**DESCRIPTION OF THE TASK**. Filter the records below for the word "computer". Keep each line that has it.

**INFORMATION GIVEN**.
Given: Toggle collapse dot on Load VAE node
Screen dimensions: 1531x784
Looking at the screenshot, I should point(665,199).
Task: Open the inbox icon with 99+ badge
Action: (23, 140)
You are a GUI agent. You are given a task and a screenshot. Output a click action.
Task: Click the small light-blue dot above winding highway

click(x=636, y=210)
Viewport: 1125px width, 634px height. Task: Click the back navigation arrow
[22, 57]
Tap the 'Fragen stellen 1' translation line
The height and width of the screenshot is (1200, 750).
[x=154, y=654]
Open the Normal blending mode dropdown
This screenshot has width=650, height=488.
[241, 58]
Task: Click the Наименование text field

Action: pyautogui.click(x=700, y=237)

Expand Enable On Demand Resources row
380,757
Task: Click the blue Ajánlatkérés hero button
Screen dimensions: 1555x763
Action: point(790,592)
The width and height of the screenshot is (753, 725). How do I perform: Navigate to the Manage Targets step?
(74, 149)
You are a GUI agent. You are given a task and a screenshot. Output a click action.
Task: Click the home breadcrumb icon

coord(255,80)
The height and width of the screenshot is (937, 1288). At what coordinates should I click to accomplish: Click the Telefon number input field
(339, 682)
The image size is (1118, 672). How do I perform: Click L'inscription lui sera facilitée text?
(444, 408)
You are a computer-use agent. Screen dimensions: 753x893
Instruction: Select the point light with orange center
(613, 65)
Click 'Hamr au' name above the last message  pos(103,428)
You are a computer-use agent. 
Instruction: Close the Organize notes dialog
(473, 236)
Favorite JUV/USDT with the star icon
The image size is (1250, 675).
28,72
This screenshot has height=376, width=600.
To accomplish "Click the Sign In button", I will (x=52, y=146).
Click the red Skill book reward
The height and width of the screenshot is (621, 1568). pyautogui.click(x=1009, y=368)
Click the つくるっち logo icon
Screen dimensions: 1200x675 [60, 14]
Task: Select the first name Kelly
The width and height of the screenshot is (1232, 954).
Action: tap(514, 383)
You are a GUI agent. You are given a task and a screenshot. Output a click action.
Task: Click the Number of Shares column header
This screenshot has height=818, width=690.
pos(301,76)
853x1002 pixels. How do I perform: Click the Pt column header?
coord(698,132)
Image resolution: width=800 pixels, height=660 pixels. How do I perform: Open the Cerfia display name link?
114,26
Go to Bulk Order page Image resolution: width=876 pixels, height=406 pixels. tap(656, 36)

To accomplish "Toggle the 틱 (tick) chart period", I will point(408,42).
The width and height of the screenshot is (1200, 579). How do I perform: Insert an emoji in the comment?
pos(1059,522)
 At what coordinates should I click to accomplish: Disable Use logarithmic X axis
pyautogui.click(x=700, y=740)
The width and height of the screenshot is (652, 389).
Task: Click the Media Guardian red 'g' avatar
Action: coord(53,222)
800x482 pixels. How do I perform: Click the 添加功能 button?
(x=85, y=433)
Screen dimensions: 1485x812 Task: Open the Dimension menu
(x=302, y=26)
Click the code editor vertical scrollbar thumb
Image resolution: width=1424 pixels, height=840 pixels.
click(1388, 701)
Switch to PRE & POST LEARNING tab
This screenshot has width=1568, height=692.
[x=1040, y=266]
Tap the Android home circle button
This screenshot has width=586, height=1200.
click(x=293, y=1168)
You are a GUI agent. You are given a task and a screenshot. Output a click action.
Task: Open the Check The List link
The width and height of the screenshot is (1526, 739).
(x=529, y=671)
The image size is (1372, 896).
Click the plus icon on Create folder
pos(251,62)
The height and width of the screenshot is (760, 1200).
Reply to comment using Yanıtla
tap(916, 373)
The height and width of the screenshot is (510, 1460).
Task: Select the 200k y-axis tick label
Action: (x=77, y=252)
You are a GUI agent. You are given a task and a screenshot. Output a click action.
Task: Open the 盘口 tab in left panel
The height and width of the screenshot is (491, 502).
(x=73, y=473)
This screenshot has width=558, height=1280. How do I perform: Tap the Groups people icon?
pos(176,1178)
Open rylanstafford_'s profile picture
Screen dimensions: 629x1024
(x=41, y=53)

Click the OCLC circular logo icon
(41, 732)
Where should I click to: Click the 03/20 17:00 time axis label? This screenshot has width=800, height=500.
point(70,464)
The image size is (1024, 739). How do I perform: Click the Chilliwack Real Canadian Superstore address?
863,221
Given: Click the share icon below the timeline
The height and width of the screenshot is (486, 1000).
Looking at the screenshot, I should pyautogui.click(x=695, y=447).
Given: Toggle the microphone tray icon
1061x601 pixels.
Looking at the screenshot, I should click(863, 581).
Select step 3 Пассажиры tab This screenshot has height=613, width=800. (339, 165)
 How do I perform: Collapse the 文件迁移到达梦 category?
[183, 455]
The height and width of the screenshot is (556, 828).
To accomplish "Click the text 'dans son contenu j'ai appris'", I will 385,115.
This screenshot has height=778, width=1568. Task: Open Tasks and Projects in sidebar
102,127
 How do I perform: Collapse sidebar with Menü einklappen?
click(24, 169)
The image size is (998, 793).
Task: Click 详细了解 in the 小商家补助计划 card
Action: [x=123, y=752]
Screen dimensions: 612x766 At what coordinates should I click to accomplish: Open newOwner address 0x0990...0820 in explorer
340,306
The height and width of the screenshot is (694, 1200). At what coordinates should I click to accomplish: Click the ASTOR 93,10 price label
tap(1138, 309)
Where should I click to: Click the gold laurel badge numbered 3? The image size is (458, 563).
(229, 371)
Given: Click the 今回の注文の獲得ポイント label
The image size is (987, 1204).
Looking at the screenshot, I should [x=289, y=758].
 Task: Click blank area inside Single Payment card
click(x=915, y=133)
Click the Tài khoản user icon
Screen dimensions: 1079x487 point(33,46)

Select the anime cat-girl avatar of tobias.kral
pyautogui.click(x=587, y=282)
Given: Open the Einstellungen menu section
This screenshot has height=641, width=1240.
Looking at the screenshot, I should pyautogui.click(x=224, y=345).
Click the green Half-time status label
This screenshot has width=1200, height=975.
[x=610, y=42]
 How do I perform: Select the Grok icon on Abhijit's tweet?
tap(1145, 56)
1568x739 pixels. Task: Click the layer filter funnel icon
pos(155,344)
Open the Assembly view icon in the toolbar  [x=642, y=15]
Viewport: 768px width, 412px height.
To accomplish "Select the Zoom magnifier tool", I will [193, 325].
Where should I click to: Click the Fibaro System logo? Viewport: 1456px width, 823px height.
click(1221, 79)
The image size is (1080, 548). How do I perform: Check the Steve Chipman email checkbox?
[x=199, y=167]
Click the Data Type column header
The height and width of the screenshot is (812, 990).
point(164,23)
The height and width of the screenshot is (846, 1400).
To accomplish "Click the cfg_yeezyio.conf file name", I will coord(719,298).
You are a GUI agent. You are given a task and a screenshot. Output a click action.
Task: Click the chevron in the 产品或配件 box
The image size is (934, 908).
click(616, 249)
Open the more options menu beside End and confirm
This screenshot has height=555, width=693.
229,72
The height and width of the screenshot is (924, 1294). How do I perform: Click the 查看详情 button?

**WRITTEN SOLUTION**.
You are a computer-use agent. Screen dimensions: 753x893
You are a computer-use agent. 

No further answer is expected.